Un recente studio pubblicato sulla rivista Scientific Data ha aggiornato radicalmente la mappa della rete viaria imperiale, portando alla luce non solo le grandi arterie militari e commerciali, ma anche migliaia di percorsi secondari, persi nel tempo o inglobati dalle infrastrutture moderne. Il progetto si chiama Itiner-e, e fonde fonti storiche, dati topografici e immagini satellitari in un atlante digitale interattivo che racconta una storia fatta di pietre consumate, sabbia battuta e viaggi straordinari.

E grazie Itiner-e, possiamo ricostruire con straordinaria precisione i viaggi dell’antichità. Per esempio, sappiamo che l’apostolo Paolo, nel corso della sua seconda missione nel I secolo d.C., affrontò a piedi oltre 2 mila chilometri dalla Giudea fino ad Alessandria Troade, in Turchia. Un tragitto che avrebbe richiesto più di 500 ore di cammino, o poco meno se compiuto a dorso d’asino. Un tempo questi dati erano solo ipotesi; oggi, invece, possiamo stimare con esattezza distanze, tempi e itinerari lungo le strade dell’Impero.

Finora, il punto di riferimento più autorevole era l’Atlante Barrington del Mondo Greco e Romano, pubblicato 25 anni fa. Ma le sue mappe, per quanto dettagliate, si concentravano solo sulle vie principali: la Via Appia verso il sud, la Flaminia verso il nord, la Domizia nella Gallia meridionale, la Egnatia nei Balcani. Itiner-e ribalta questa prospettiva, includendo anche sentieri percorribili a piedi, tracce parallele nel deserto e percorsi locali fondamentali per il funzionamento quotidiano dell’Impero.

Come ha spiegato l’archeologo Tom Brughmans, coordinatore del progetto, la definizione di “strada romana” è stata fin troppo rigida in passato. Per secoli si è dato spazio solo alle grandi strade lastricate, ma la realtà era molto più organica, adattata al terreno e alle esigenze locali.
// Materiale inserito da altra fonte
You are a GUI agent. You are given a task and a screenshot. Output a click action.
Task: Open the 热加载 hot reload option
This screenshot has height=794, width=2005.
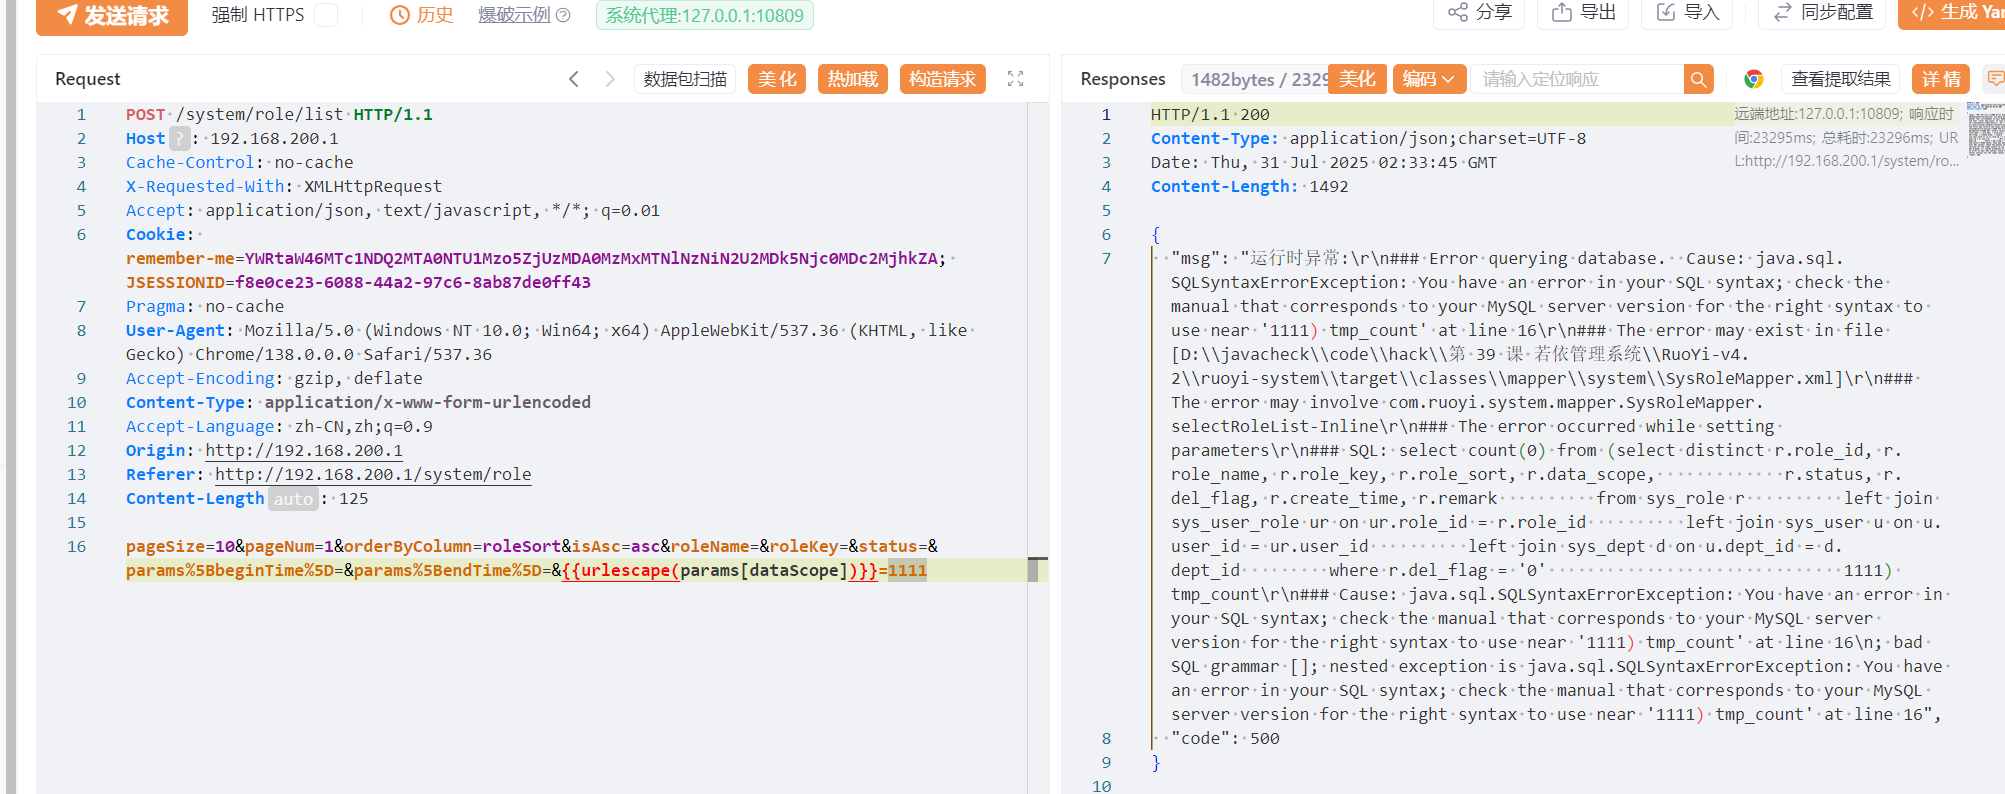point(853,79)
Molte strade – specialmente in Nord Africa, Grecia e nella Penisola Iberica – erano semplici tracciati battuti, visibili oggi solo grazie a minimi cambi di vegetazione o lievi ondulazioni del terreno.

Meno del 3% del tracciato stradale è confermato con sicurezza. Il resto è basato su un intricato studio di frammenti di selciato, pietre miliari isolate, antichi itinerari scritti. Uno dei più celebri è l’Itinerarium Burdigalense, il diario di un pellegrino anonimo che nel 333-334 d.C. partì da Bordeaux per raggiungere Gerusalemme. Un viaggio di ritorno di oltre 5.800 chilometri, tra santuari cristiani e paesaggi sacri, descritto tappa per tappa, chilometro dopo chilometro. Nel suo cammino, il viaggiatore attraversò la nuova capitale Costantinopoli, l’Asia Minore, la Siria, e raccontò leggende e reliquie: il bagno del centurione Cornelio, la sorgente che prometteva fertilità alle donne, le impronte dei chiodi lasciate dagli stivali di chi lapidò il profeta Zaccaria. Oggi questi stessi luoghi sono di nuovo visibili, digitalmente, su Itiner-e.
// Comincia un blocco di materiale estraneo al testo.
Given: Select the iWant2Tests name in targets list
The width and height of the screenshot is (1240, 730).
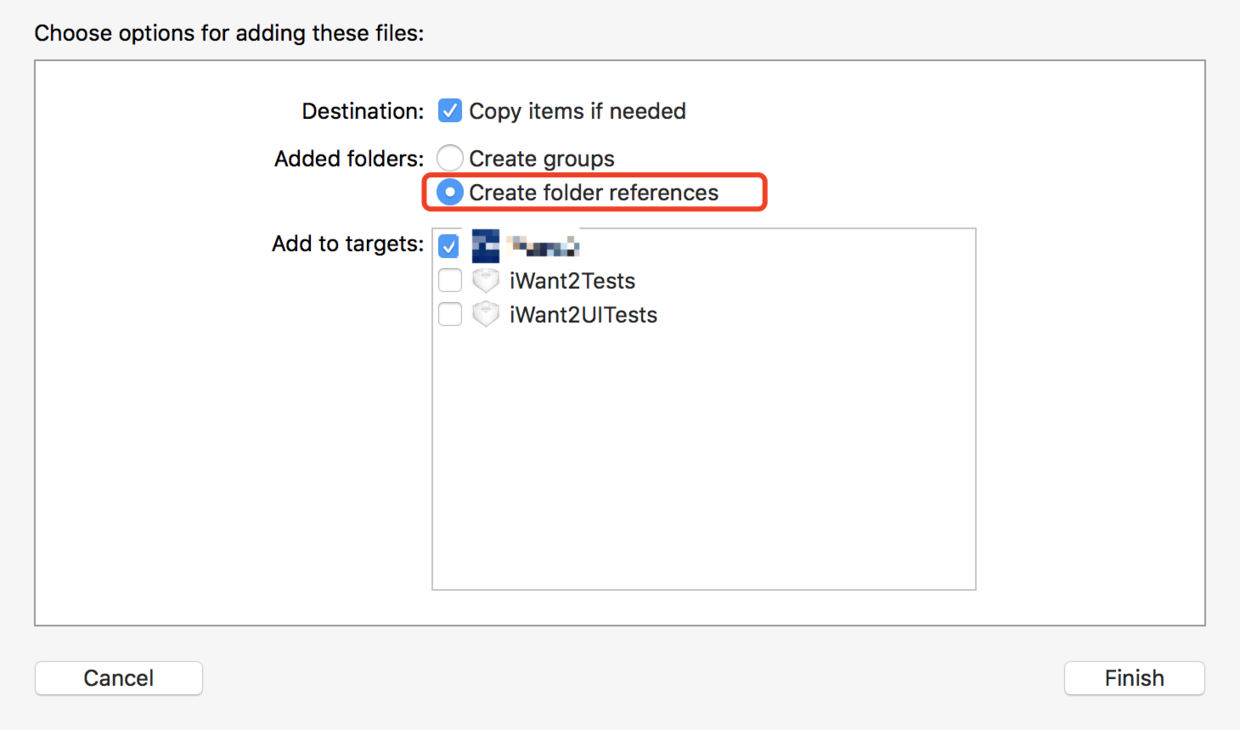Looking at the screenshot, I should (572, 281).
Le strade dell’Impero furono anche vettori di tragedie. Come la peste antonina del 165 d.C., che secondo le stime uccise un quarto della popolazione romana. E capire come i contagi si siano propagati lungo le vie militari e commerciali può aiutare gli storici a leggere con nuovi occhi la vulnerabilità delle società interconnesse, anche quelle più potenti.

Per Daisy Dunn, storica e autrice di The Missing Thread: A Women’s History of the Ancient World, questo progetto rappresenta una “gioia nerd”, ma anche una rivoluzione culturale. “Gli appassionati di architettura ci ricordano sempre di guardare in alto” ha scritto. “Ora, forse, con una mappa digitale in mano, torneremo a guardare in basso”.

A cercare, ancora una volta, le strade che portano a Roma.